Fake Signatures Taint San Jose Styrofoam Ban: Registrar

An attempt by local restaurant owners to overturn the ban of Styrofoam in San Jose was defeated after thousands of signatures were found to be fake, and less than half were legitimate.

According to the San Jose Mercury News, the Santa Clara County Registrar of Voters spent endless hours checking every signature on the proposed ballot, finding only 17,738 out of 38,784 signatures were legitimate, falling short of 21,046 necessary for the June 2014 ballot.

Officials ruled 1,346 names on the ballot were "gibberish" because the names were written so unintelligibly, registrar Shannon Bushey told the newspaper.

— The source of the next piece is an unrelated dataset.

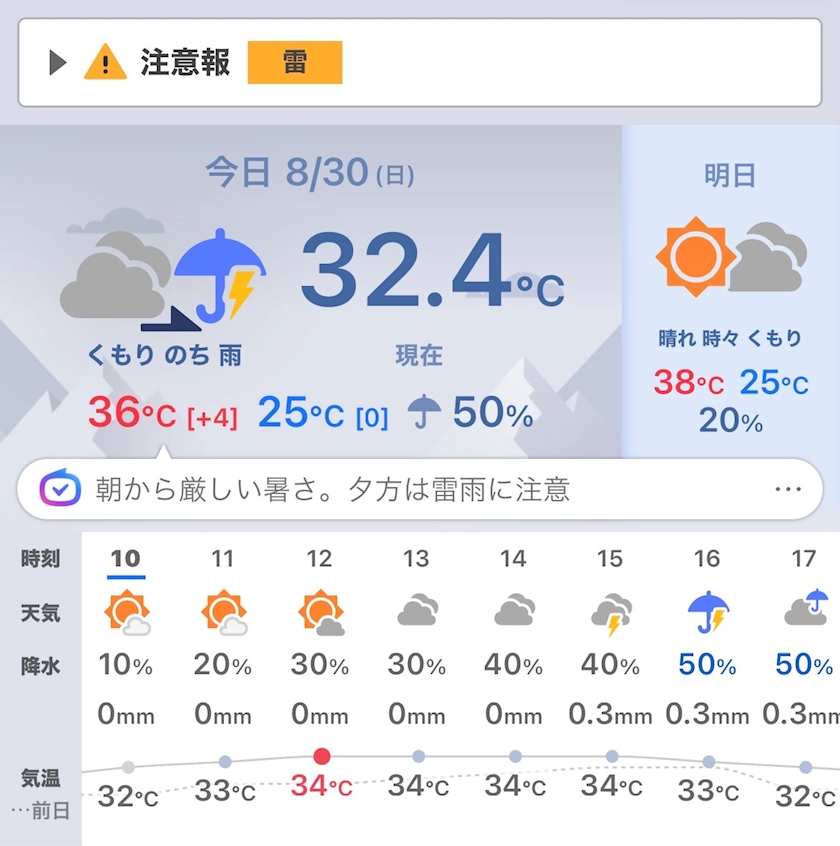Open tomorrow's 明日 forecast panel
Viewport: 840px width, 846px height.
click(730, 291)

Bushey also said nearly 15,000 of the 21,000 signatures collected were from people who were completely made up.

Plus, 1,051 people signed twice, and others signatures were included of people who don't even live in San Jose, or had a different address listed than where they are registered to vote, the registar's office found.

Restaurant owners advertising the petition called the measure, "San Jose Residential Curbside Zero Waste Recycling Initiative." Residents, the newspaper reported, were confused because they were led to believe that signing the petition would ban the Styrofoam containers.

To keep the measure efforts going, homeless people told city officials they were given gifts cards with no value by the initiative backers, in order to collect more signatures.

City Clerk Toni Taber said the local restaurant owners would have to start over if they wanted to see the ballot measure voted on in June.

The initial ban on polystyrene, which passed on Aug. 27 as a means to help protect the environment because of the slow degradation process, took effect last week for multi-chain restaurants.

The ban came after the city's "Green Vision" agenda, a movement which already stopped plastic takeout bags at grocery stores and other retailers.

Smaller restaurants have until January 2015 to obey the recent measure. 

So far, out of 31 cities, San Jose is the largest city in the nation to implement the polystyrene ban.